One of the more troubling aspects of this case is that the rape happened in December but the boys were not charged until May. Why did it take prosecutors until May to decide to charge these boys? The victim went to the hospital right away and reported what happened to police, so how did these boys get to walk around as free individuals for four months?

These barriers to justice, these delays, cannot and should not be tolerated. It is hard enough for victims for rape and assault to come forward, especially as victims already feel like their case will not be taken seriously. There's good reason for them to feel this way, cases usually aren't taken seriously. These barriers to justice are real. Police often mishandle and neglect reports of rape.

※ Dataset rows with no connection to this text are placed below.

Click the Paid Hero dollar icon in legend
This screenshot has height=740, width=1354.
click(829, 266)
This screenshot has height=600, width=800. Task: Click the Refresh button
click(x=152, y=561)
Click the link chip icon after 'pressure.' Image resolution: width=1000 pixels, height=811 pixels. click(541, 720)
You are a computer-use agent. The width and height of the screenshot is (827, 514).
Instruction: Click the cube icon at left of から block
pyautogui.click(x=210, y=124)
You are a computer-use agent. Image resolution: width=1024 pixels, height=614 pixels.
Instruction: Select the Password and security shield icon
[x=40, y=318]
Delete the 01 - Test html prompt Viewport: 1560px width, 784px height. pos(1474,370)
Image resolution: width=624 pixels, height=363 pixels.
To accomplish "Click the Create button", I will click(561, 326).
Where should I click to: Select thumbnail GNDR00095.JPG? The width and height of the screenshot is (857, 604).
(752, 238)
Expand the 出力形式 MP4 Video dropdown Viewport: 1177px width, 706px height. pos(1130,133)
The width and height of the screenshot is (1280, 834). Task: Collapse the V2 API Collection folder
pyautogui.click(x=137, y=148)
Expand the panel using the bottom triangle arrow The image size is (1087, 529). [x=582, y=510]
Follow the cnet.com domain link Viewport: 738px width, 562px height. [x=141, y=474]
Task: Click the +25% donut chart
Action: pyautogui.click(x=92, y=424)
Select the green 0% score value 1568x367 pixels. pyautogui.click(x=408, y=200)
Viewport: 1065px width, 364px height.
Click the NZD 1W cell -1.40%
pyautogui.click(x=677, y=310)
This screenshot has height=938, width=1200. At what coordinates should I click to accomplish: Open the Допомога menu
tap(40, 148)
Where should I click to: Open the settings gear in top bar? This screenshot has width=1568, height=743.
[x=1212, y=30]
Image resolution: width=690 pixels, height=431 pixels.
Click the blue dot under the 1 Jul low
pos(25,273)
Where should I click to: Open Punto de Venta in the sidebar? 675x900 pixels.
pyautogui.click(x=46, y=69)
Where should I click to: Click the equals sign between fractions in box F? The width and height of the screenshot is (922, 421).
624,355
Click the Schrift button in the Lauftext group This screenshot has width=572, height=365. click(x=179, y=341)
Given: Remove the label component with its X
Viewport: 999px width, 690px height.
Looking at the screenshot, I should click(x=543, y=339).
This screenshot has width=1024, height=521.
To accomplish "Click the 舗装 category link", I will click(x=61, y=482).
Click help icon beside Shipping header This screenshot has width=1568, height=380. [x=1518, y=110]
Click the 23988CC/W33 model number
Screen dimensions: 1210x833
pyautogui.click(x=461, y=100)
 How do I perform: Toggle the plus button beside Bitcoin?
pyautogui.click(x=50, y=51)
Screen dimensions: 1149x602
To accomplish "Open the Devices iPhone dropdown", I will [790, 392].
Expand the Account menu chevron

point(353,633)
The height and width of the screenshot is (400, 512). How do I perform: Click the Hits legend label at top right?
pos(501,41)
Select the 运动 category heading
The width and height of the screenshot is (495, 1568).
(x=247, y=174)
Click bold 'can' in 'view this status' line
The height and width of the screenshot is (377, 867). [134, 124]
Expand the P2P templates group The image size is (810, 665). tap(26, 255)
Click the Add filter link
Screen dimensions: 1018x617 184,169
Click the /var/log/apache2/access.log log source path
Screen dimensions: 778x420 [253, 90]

Using social media as a way to re-victimize those who are already victims is an incredibly disturbing trend. We saw it with Audrie Pott, we saw it with Jane Doe of Steubenville, and we saw it with Rehtaeh Prasons. As if rape isn’t traumatic enough, now we’ve found a way to make rape viral. The rape of teens and young adults is even more prevalent than many believe or care to admit. 

More than half of all rapes occur before the age of 18, 22% before the age of 12. We are failing our children in ways that should be evident to all of us now. Is it an uncomfortable fact? Yes, but it is one we must face. We must provide teens and children with better access and information for what to do if they are being or have been sexually assaulted. 

Each of us has a duty to dismantle rape culture. We can start by demanding the timely and prompt investigations of individuals accused of committing rape and sexual assault.